The students’ presentation described water issues pertinent to the Similkameen valley, particularly emphasizing the operation and negative effects of large scale mining operations upstream of Keremeos over the past century.

The report ended with a list of proactive things individuals could do to sustain the Similkameen ecosystem, including such interesting suggestions as constructing an outhouse in order to reduce the amount of water used in toilet flushings, as well as taking a more holistic approach to building dams by having them created naturally by beavers.

The youth water leaders studied and created their report with the assistance of the Okanagan Nation’s Jeremy Crow and Kathy Holland.

“We set up the program in support of the youth in the Nation,” Crow said, “our youth are being educated as we try to build a water strategy.”

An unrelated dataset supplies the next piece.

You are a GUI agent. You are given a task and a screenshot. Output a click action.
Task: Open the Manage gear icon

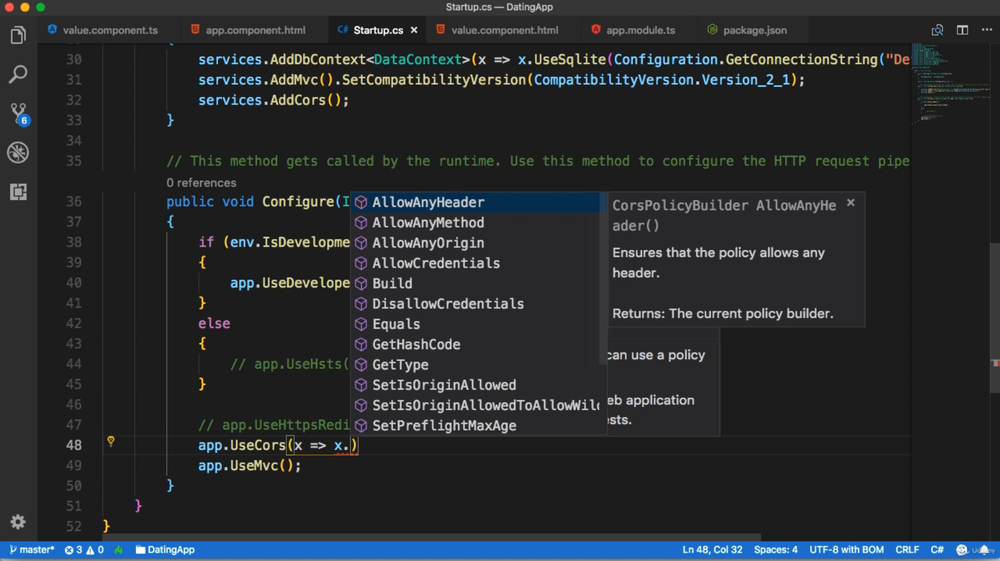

The student audience also participated in an exercise designed to show how upstream development can negatively affect downstream use. The audience was broken into a number of groups and given pieces of paper representing a portion of the Similkameen River, and asked to “develop” them by making cultural additions like houses, farms, shopping malls, etc.

The pieces were then joined together to form the river, and potatoes distributed to represent environmental damage caused by the development, potatoes accumulating   towards the downstream portion of the river.

Similkameen’s youth water leaders have one more workshop in the four part series, taking place in Shoal Lake on the Manitoba - Ontario border during the week of May 5-10.